PARTS OF THE EXERCISE:
**A)** Does the White Bear Lake school passage support each statement below? Answer yes or no for each, quoting the words from the passage that decide it. (i) The bowling team won a state title in 2005. (ii) The school has a marching band program. (iii) The robotics team won more matches than it lost at the 2017 North Star Regional.
**B)** Answer these from the White Bear Lake school passage:
(i) Where did the wrestling team place at the 2007 ASICS/USA Wrestling Folkstyle National Championship?
(ii) What is the name of the FIRST robotics team?
(iii) Where was the 2018 Super Bowl parade with the Drumline held?
**C)** Continue the White Bear Lake school passage from its last sentence, in the same style.

SELECTED PASSAGE:
___

The White Bear Lake Archery team has competed in the National tournament held in Kentucky since 2004. The team ranked 40th of 192 high school teams in 2015.

===Bowling===
The White Bear Lake Bowling Team won the state title in 2005. White Bear Lake also posted a state championship in 2008. It had two top 6 athletes in the state in 2009.

=== Wrestling ===
The White Bear Lake High School wrestling team finished in 7th overall at the 2007 ASICS/ USA Wrestling Folkstyle National Championship. Donny Longendyke won the School Boy category.

=== Other athletics offered ===
Source:

| Fall | Winter | Spring |
|---|---|---|
| Adapted Soccer | Adapted Floor Hockey | Adapted Softball |
| Cross Country | Alpine Ski | Baseball |
| Soccer | Basketball | Golf |
| Swim and Dive | Gymnastics | Softball |
| Tennis | Hockey | Tennis |
| Volleyball | Nordic Ski | Track and Field |
| Football | Swim and Dive | Lacrosse |
|  | Wrestling |  |

== Other activities ==

=== FIRST Robotics ===
The White Bear Lake FIRST robotics team #2207, the Bright Bears, was added as a school activity during the 2007 school year. Every year the team builds a single robot to compete in the FIRST Robotics Competition hosted at the University of Minnesota. At the 2017 North Star Regional, in Mariucci Arena, University of Minnesota, the team was ranked 35 out of 60 teams competing, with 4 wins, and 4 losses.

=== Drumline ===
The White Bear Lake Drumline took part in the 2018 Super Bowl parade held at U.S. Bank Stadium for Super Bowl LII. They also regularly participate and perform in the local festival Marketfest along with the pep band. The school does not have a marching band program, however the Drumline does march in some summer parades along with the pep band.

___

Data records:
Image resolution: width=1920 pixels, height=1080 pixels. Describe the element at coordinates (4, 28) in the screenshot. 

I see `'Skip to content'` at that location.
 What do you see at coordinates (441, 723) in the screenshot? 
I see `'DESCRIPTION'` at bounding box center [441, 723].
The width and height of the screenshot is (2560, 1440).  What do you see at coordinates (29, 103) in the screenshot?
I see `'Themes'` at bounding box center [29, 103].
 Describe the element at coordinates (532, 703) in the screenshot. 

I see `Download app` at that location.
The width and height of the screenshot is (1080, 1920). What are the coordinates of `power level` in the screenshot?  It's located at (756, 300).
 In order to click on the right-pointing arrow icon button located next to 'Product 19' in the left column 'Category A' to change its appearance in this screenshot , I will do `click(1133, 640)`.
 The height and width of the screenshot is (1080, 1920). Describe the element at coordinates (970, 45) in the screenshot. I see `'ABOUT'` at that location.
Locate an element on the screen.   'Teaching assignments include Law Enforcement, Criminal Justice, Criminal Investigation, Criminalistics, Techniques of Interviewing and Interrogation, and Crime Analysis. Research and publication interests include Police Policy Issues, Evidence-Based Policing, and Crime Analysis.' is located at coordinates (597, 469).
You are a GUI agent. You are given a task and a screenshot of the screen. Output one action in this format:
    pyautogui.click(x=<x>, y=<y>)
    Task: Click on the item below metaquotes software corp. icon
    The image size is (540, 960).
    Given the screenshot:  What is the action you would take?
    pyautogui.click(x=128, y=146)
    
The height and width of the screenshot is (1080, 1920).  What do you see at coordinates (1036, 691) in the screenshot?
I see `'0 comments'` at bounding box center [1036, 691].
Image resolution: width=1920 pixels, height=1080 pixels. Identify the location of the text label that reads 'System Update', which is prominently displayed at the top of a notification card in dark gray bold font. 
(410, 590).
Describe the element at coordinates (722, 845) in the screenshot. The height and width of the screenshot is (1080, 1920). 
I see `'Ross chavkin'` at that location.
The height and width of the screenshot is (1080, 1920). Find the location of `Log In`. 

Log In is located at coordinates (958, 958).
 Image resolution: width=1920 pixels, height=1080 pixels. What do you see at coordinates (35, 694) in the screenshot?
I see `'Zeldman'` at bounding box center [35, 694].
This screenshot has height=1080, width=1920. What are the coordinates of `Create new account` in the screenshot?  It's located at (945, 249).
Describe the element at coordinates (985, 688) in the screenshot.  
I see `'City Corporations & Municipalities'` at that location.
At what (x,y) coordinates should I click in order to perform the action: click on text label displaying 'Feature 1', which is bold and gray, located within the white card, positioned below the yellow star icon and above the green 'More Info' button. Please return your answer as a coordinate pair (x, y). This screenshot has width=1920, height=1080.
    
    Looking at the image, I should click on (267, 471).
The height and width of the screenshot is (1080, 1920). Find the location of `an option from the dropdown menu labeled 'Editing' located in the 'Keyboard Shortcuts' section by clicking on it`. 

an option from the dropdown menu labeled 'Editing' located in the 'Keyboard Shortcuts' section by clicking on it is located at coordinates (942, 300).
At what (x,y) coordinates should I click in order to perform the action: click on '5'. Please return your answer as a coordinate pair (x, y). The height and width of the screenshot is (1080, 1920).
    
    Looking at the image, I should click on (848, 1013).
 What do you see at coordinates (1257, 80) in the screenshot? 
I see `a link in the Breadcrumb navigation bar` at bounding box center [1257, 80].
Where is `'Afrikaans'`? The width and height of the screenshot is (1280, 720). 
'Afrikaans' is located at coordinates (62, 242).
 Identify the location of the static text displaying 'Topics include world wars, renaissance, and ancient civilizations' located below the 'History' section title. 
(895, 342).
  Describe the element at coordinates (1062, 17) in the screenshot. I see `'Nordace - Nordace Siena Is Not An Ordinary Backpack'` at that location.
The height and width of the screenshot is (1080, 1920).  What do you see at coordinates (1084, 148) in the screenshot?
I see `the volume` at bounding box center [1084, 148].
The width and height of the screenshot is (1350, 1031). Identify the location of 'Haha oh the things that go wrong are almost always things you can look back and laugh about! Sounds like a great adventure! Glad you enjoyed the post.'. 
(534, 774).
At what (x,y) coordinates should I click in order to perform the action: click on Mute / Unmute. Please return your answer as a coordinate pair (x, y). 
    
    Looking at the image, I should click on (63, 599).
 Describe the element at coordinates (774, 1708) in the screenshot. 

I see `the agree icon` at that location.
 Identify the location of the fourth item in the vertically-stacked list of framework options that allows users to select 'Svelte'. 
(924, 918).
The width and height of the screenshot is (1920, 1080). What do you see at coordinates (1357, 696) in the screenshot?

___

ANSWERS IN ORDER:
**A)**
(i) Yes: "The White Bear Lake Bowling Team won the state title in 2005."
(ii) No: "The school does not have a marching band program"
(iii) No: "with 4 wins, and 4 losses"

**B)**
(i) 7th overall
(ii) The Bright Bears
(iii) U.S. Bank Stadium

**C)**
=== Theater ===
The program involves White Bear Lake High School students of all grades in musicals and plays. In recent years, White Bear Lake has featured such musicals as Legally Blonde, Little Shop of Horrors, Chicago, Into the Woods, Grease, Oklahoma!, Beauty and the Beast, Urinetown, West Side Story, and How to Succeed in Business Without Really Trying, Addams Family, Nice Work If You Can Get It, and Mary Poppins. They have also produced plays such as Clue, The Play That Goes Wrong, Much Ado About Nothing, Twelve Angry Men, and Treasure Island.

== Sister schools ==
Hangzhou Foreign Language School

== Alumni ==
- Ami Wazlawik - Member of the Minnesota House of Representatives
- John Kriesel - Motivational speaker, radio personality and former member of the Minnesota House of Representatives
- Paul M Nakasone - Four-star general, Commander of United States Cyber Command, Director of the National Security Agency, and Chief of the Central Security Service
- Michael Djupstrom - acclaimed pianist and composer
- King K. Holmes - world leader in AIDS and infectious disease research
- John A. Cassada - NASA Astronaut

===Athletes===
- Jim Brunzell (University of Minnesota and AWA and WWE)
- Bill Butters (University of Minnesota and NHL)
- Justin Braun (UMass and NHL)
- Brian Bonin (1996 Hobey Baker Award winner and 1992 Minnesota Mr. Hockey award winner)
- Tony Benshoof (Olympic luge)
- Matt Henderson (University of North Dakota and NHL)
- Ryan Carter (Minnesota State University, Mankato and NHL 2007 Stanley Cup winner)
- Jeff Parker (WB Mariner '83) Michigan State University and NHL.